The debris that struck the man was a bit of diamond that lined the blade of a stone-cutting circle saw being used by a fellow employee of C. Naughton Corp. construction nearby, according to Fire Captain Phil Harvey.
The man was conscious and alert when paramedics arrived on scene at Perkins Street, but paramedics were still concerned about the foreign object in the man’s neck.
“Essentially at the speed that it’s traveling, it’s a little dart,” Harvey said. “It wasn’t a huge wound or anything but it hit him in the right spot for us to be concerned.”
Harvey said firefighters, when they heard the piece had struck the man’s neck, initially called to check if a MedFlight helicopter would be available. But, because of weather the helicopter service was down and firefighters decided to transport the man to Beverly Hospital by ambulance.
A representative at C. Naughton Corp. out of Weymouth did not return calls for comment Friday on the worker’s condition or on the cause of the accident.
The man’s coworkers told paramedics that having a piece of a saw chipping off like the can happen after some wear and tear, though it is unusual that the piece strikes a person.

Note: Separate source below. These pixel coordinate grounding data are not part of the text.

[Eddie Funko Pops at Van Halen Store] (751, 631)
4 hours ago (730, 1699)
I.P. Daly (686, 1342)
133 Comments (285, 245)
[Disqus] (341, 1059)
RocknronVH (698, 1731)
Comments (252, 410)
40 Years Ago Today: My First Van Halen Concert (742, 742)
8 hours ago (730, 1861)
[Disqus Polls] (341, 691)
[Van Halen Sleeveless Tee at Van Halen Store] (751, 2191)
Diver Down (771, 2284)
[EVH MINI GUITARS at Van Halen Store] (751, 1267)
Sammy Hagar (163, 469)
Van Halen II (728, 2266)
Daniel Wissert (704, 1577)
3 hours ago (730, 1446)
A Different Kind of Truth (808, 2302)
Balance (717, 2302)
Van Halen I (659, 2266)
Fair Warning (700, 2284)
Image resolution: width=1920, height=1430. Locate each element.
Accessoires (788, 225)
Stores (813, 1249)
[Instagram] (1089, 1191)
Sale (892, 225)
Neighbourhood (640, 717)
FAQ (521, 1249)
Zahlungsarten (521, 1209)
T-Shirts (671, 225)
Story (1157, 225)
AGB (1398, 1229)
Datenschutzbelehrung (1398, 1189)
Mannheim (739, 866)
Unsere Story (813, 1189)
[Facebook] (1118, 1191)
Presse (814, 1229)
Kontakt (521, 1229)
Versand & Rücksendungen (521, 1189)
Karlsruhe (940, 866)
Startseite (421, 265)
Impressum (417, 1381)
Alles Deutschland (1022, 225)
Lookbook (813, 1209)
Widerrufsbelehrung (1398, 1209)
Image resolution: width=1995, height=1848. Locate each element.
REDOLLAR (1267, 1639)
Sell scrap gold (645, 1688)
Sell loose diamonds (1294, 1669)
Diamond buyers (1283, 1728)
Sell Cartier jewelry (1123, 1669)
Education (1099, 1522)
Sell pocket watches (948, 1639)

”Apparently, it’s something that happens,” Harvey said. “They get some wear and tear on them, they heat up, and these little pieces will fly off.”
A U.S. Dept. of Labor collection of records that dates back to 1996, however, shows C. Naughton Corp. has had no reported Occupational Safety and Health Administration violations in its file.
The construction crew had been hired to work on city water and plumbing pipes as part of the city’s combined sewer overflow project, according to Department of Public Works Director Mike Hale.
The combined sewer overflow — or CSO — project, required by a modified consent decree with the U.S. Environmental Protection Agency and the state Department of Environmental Protection, began in 2006 and has cost roughly $25 million to $30 million to date.
Most recently, crews like the one working Friday have been separating the water flows so that they no longer mix along Mount Vernon, Perkins, Staten, Prospect, Marchant, Warner, Spring and Main streets, as well as Herrick, Spring, and Winchester courts.
The city began work on the sewers based on the U.S. Clean Water Act, which mandates that no wastewater flow into the harbor, ocean and estuaries.